*Work request:*
Pull out every line below containing the word "Budget".

--

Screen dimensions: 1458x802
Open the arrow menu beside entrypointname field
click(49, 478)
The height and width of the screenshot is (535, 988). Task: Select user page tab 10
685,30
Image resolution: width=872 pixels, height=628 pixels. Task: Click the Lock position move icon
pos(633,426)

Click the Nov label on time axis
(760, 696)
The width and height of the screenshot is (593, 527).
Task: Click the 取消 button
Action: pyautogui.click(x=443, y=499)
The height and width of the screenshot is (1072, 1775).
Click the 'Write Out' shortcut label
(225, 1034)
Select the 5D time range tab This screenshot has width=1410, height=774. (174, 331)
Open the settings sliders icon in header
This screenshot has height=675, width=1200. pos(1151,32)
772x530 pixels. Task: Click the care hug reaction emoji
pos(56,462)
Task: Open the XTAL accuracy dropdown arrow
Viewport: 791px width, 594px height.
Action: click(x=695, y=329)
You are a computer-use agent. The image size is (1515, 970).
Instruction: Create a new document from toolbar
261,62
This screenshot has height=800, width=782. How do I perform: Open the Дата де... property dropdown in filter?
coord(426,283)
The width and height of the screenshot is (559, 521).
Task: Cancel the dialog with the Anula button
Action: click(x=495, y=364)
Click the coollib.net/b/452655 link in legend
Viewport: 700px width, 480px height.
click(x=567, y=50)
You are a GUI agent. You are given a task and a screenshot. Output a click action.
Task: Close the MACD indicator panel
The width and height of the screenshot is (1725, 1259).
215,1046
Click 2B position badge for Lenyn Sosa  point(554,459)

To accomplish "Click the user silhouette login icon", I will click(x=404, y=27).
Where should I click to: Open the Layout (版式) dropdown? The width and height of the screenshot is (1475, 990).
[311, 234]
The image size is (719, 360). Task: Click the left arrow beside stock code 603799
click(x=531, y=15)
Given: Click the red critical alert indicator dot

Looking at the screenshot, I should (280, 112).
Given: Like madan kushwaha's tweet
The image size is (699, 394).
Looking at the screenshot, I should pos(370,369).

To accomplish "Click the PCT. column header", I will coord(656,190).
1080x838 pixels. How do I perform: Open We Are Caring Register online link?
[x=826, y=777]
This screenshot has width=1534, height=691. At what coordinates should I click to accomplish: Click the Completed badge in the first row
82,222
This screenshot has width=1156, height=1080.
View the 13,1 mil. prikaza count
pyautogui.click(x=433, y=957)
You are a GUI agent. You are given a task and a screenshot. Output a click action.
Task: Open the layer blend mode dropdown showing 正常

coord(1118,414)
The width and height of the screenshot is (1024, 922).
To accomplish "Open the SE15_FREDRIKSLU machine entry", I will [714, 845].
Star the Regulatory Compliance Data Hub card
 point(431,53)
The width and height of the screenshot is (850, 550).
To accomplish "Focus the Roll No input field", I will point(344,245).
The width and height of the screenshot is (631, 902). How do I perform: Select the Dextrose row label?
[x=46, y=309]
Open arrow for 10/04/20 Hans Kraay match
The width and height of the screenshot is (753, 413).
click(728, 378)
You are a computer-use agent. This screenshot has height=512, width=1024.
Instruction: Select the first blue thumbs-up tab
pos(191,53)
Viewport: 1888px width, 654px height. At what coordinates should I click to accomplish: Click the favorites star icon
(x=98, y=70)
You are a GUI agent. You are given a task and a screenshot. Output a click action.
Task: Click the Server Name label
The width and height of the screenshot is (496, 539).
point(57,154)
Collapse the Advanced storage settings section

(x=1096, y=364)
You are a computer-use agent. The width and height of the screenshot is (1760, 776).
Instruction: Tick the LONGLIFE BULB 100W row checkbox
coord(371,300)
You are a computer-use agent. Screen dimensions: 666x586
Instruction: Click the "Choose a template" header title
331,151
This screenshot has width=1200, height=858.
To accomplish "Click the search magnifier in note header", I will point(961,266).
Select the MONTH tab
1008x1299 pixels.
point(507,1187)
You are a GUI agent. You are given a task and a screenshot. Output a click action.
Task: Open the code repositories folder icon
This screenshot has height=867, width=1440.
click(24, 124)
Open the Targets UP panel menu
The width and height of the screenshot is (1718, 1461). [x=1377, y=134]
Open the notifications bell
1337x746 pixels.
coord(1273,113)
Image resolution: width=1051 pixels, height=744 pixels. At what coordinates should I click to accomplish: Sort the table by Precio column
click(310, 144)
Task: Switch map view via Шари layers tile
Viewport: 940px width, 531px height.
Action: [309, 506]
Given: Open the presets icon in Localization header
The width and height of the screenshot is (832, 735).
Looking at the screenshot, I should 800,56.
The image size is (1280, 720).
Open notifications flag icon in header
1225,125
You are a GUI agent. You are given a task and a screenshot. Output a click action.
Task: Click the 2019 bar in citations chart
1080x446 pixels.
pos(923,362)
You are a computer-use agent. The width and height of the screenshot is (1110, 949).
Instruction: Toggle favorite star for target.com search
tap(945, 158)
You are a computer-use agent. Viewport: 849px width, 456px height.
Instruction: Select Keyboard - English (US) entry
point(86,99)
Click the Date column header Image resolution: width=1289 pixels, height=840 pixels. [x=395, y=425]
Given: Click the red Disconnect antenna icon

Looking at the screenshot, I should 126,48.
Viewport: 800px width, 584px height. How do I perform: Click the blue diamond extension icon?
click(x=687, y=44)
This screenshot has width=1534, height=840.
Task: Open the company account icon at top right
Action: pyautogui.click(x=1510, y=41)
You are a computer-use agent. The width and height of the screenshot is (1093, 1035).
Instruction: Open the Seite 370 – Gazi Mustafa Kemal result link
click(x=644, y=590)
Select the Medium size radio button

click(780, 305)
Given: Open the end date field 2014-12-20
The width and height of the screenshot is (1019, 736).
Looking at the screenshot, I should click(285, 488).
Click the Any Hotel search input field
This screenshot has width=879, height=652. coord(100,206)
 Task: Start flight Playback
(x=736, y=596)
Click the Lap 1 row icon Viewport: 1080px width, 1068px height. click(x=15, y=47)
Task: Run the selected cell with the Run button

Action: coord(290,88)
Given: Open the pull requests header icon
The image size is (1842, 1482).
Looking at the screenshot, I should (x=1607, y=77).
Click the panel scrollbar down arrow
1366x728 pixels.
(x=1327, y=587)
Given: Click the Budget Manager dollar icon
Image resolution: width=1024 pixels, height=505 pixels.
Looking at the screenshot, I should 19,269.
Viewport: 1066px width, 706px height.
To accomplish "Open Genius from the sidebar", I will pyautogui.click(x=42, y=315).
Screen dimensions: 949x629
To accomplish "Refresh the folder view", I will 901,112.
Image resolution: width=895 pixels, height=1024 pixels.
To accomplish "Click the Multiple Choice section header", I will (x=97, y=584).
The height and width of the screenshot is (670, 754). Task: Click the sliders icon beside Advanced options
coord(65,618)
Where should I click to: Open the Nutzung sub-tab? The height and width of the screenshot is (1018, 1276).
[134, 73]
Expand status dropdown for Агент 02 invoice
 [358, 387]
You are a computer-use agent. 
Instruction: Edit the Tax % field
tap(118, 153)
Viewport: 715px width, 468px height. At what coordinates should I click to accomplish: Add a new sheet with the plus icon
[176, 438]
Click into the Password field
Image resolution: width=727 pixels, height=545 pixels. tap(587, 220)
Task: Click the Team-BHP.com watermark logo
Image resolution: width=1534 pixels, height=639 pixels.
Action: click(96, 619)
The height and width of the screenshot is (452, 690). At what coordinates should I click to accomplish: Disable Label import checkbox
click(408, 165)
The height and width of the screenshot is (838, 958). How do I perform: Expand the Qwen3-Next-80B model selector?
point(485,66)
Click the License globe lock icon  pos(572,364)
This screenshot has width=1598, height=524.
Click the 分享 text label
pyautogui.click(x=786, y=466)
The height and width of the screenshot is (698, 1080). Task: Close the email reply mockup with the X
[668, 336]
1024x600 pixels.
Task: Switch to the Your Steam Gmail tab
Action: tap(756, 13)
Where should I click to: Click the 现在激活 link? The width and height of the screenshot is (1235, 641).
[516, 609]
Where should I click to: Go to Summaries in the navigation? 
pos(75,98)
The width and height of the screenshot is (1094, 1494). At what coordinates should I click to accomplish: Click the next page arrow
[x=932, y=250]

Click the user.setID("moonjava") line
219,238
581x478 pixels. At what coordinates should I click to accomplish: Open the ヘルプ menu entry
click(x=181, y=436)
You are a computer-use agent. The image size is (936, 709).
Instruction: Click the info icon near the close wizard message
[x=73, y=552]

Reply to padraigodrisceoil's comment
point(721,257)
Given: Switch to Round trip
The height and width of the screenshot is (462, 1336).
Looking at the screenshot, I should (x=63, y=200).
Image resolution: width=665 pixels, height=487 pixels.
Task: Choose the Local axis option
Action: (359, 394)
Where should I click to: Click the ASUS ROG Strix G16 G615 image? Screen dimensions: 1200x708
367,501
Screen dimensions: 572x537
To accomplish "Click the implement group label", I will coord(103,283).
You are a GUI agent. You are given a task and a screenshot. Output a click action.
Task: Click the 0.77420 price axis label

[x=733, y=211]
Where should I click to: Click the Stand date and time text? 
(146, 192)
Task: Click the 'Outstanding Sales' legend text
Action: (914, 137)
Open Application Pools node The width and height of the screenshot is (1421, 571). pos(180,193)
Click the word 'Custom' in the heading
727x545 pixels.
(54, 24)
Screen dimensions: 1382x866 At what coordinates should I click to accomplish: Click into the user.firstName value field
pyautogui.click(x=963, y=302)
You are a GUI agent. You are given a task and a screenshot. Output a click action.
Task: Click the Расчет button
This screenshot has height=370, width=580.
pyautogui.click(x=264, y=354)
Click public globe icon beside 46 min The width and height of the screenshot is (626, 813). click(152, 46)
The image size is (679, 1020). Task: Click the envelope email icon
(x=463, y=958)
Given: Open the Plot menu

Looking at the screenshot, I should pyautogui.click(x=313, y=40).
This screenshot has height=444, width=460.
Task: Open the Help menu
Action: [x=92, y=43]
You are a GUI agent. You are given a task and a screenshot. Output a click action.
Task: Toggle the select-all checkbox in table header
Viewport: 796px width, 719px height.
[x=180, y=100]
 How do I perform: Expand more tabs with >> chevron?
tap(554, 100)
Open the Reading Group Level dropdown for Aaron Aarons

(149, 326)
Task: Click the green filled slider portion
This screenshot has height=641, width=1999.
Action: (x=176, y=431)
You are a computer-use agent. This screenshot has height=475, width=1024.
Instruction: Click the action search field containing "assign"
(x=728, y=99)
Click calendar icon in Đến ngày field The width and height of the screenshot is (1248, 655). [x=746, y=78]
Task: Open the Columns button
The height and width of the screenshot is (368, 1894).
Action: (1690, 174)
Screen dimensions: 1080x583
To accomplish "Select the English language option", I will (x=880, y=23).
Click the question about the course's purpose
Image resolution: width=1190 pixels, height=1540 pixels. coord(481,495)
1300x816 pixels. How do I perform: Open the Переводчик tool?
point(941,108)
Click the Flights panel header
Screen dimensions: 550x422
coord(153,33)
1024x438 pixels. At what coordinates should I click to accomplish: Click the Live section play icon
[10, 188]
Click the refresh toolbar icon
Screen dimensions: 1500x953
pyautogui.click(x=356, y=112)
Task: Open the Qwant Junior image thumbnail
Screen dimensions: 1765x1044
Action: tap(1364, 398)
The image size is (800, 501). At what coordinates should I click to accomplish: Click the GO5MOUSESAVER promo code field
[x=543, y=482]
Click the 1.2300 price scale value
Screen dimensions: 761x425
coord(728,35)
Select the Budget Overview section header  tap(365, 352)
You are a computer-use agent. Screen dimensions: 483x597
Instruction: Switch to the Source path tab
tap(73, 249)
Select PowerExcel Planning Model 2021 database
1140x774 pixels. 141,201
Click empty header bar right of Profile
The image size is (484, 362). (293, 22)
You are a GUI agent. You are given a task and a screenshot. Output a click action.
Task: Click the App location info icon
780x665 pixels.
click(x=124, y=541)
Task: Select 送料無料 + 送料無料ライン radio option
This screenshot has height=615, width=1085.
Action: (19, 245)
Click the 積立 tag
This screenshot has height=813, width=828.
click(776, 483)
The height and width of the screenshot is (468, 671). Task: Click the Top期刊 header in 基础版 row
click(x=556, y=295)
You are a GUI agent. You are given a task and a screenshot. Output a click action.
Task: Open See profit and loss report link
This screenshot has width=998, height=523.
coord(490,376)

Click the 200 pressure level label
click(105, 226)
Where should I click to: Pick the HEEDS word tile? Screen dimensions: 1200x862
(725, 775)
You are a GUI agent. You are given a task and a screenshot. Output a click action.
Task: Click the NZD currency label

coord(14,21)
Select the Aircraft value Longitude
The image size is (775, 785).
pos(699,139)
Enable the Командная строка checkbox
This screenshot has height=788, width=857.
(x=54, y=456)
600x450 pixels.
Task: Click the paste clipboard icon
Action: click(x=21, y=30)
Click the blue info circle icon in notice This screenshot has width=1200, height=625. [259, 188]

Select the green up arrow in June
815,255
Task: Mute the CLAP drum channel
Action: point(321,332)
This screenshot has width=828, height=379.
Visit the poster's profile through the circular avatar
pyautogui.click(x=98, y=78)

--

*Expected answer:*
Given: Click the Budget Manager dollar icon
Select the Budget Overview section header  tap(365, 352)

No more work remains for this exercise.